Boils are red, pus-filled lumps that are tender, warm, and extremely painful. A yellow or white point at the center of the lump can be seen when the boil is ready to drain or discharge pus. An abscess is also a contained collection of pus; however, it can occur anywhere in or on the body. A boil always involves a hair follicle.
In a severe infection, multiple boils may develop and the patient may experience fever and swollen lymph nodes. A recurring boil is called chronic furunculosis. Risk factors for furunculosis include bacterial carriage in the nostrils, diabetes mellitus, obesity, lymphoproliferative neoplasms, malnutrition, and use of immunosuppressive drugs.

In some people, itching may develop before the lumps begin to form. Boils are most often found on the back, stomach, underarms, shoulders, face, lip, eyes, nose, thighs and buttocks, but may also be found elsewhere.
The treatment is the incision and dreinage of pus followed by topical or systemic antibiotic therapy. The dermatological examination is very important in assesing of causes and predisposant factors. For every patient will be explained the prevention measures and further biological investigations might be indicated.

Sebaceous cyst

The sebaceous cyst is resulted through obstruction of sebaceous gland. They appear at young or adult persons who have predisposition to develop a seboreic syndrome and they are usually localised on chest, scalp, face, arms and legs. In males a common place for them to develop is the scrotum and chest.
The incidence of this disease is not predictable but sometimes can be influenced by heredity. This is the case of Gardner Syndrome and Basal Cell Nevus Syndrome.

Clinical presentation may vary from small cutaneous tumors with normal epidermis to big tender tumors with erithematous aspect due to suprainfection.
Sometimes, the content may evacuate spontaneously or after trauma, and reveal an white yellow, creamy material with unpleasant odour.
In time, the cysts may stay unchanged for long period of time, may empty periodically or might be infected.

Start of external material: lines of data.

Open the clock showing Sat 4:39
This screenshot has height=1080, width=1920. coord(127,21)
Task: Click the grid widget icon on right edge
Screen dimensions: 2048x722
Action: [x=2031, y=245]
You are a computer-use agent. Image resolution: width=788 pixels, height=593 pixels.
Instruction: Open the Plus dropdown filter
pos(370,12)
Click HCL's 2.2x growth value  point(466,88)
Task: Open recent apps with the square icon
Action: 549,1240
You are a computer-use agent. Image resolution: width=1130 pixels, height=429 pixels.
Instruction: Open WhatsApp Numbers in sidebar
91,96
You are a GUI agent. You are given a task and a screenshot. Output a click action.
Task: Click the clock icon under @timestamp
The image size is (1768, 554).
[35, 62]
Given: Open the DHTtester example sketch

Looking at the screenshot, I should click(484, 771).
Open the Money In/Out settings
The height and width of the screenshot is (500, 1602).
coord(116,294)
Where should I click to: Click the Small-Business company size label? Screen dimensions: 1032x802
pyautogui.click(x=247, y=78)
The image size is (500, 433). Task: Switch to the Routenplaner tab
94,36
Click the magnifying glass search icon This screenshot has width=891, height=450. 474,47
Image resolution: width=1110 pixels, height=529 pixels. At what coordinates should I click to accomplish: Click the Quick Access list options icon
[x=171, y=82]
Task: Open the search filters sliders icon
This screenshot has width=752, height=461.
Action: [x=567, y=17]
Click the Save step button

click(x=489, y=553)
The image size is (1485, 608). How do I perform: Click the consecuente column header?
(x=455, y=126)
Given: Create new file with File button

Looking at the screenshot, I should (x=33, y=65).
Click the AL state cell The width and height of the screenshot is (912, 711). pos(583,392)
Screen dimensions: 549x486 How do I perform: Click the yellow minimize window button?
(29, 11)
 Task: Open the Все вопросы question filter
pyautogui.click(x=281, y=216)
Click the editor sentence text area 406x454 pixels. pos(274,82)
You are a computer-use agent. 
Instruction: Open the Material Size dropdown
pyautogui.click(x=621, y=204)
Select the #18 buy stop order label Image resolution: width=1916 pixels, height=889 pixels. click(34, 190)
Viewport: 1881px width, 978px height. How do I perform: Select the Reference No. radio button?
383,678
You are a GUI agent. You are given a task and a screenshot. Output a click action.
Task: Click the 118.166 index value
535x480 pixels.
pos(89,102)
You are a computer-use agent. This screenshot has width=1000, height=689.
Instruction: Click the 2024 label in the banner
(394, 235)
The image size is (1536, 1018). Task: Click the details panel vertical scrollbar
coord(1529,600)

With surgery, a cyst can usually be excised in its entirety. Poor surgical technique or previous infection leading to scarring and tethering of the cyst to the surrounding tissue may lead to rupture during excision and removal. A completely removed cyst will not recur, though if the patient has a predisposition to cyst formation, further cysts may develop in the same general area.
The intervention is on local anethesia for complete comfort of the patient.